**Required work:** From the entries below, reproduce exactly the line containing "The image size is (499, 417).", the line containing "Open Task View in the taskbar", and every line in between, with nothing added.

╭─ Data for processing

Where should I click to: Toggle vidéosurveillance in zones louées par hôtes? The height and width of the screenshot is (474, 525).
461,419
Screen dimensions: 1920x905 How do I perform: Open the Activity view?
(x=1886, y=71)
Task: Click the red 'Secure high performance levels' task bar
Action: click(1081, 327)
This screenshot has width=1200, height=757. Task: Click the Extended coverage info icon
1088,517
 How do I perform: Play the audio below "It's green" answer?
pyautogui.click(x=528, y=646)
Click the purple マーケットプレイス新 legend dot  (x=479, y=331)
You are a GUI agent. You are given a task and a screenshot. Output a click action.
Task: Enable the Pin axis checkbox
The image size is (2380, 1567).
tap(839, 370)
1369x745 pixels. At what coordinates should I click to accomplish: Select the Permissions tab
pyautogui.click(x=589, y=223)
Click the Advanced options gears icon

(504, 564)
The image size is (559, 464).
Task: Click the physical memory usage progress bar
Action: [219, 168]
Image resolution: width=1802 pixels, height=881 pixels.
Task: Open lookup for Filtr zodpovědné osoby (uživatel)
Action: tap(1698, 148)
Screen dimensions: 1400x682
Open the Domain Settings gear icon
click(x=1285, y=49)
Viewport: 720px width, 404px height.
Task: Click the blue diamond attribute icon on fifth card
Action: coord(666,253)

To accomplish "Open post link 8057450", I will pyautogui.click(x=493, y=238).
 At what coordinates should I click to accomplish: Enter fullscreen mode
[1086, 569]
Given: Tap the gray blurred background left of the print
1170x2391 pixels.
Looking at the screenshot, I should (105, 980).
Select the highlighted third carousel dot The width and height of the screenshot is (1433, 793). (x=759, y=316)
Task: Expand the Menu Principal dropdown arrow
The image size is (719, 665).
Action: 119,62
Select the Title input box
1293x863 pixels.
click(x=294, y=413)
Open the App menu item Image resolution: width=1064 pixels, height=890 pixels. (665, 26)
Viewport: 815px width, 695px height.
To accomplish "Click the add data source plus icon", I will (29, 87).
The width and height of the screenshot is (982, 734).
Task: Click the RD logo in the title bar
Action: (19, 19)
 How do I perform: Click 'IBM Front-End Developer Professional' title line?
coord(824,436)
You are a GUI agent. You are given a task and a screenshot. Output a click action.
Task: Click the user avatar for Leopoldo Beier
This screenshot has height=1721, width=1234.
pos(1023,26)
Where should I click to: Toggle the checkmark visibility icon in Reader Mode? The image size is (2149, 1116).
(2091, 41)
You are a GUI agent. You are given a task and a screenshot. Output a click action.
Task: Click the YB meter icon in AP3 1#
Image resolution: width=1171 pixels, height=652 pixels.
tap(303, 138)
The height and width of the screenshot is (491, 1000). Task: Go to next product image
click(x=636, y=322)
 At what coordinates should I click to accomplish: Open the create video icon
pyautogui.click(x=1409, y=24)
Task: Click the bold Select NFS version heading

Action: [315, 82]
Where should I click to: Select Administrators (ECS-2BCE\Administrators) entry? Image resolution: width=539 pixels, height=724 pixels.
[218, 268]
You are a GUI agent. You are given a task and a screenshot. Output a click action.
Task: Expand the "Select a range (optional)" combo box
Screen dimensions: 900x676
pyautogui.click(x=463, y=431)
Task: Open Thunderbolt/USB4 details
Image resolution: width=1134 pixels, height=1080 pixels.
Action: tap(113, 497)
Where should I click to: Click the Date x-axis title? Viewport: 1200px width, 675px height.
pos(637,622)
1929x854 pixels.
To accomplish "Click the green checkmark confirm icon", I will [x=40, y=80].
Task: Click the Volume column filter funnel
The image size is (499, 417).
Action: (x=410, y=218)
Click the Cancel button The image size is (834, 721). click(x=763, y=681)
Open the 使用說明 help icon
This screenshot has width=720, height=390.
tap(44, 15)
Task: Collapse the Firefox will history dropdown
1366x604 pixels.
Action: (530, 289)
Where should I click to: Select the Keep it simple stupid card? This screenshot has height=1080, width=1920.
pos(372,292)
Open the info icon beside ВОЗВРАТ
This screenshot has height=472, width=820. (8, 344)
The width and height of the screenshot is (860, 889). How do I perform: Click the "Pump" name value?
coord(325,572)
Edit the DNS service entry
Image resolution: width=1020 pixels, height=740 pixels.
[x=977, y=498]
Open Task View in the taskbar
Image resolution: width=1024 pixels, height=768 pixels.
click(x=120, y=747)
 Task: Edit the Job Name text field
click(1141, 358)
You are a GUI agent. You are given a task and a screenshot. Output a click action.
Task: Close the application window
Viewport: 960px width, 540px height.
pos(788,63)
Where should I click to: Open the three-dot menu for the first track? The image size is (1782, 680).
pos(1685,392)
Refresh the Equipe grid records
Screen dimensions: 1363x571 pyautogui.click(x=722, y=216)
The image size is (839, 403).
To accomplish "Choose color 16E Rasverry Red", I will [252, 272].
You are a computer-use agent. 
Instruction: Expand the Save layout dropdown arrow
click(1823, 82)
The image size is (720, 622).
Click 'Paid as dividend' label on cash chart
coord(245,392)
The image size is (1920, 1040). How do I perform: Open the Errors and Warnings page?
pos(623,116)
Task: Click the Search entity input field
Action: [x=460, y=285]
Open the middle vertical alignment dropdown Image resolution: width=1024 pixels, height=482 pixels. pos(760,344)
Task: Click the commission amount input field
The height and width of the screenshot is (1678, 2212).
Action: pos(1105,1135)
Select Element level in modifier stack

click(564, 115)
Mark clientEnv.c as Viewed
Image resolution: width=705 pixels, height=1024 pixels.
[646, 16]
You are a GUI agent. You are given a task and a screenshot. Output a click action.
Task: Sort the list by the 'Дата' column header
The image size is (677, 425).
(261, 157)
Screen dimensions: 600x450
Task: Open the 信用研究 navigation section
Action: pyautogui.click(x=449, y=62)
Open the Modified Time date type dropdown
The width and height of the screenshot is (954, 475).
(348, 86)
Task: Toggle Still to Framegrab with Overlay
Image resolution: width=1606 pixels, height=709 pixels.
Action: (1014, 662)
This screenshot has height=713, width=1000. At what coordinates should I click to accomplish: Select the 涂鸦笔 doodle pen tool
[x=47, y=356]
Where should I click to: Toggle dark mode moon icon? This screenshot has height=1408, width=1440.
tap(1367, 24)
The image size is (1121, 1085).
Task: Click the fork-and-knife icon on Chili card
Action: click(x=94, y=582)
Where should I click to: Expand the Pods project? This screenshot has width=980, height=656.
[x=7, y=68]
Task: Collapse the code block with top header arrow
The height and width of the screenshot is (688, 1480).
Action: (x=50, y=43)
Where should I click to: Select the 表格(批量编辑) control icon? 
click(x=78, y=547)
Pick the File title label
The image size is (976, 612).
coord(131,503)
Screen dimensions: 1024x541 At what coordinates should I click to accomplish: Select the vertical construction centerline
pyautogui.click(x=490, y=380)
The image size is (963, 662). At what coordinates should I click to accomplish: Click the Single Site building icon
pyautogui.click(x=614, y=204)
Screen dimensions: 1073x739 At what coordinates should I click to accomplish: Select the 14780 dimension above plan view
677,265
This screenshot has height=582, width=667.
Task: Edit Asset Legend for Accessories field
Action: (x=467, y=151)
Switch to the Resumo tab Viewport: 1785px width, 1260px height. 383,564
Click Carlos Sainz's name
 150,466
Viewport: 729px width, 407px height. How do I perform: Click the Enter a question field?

╰─

**Answer to this exercise:**
The image size is (499, 417).
Action: (x=410, y=218)
Click the Cancel button The image size is (834, 721). click(x=763, y=681)
Open the 使用說明 help icon
This screenshot has width=720, height=390.
tap(44, 15)
Task: Collapse the Firefox will history dropdown
1366x604 pixels.
Action: (530, 289)
Where should I click to: Select the Keep it simple stupid card? This screenshot has height=1080, width=1920.
pos(372,292)
Open the info icon beside ВОЗВРАТ
This screenshot has height=472, width=820. (8, 344)
The width and height of the screenshot is (860, 889). How do I perform: Click the "Pump" name value?
coord(325,572)
Edit the DNS service entry
Image resolution: width=1020 pixels, height=740 pixels.
[x=977, y=498]
Open Task View in the taskbar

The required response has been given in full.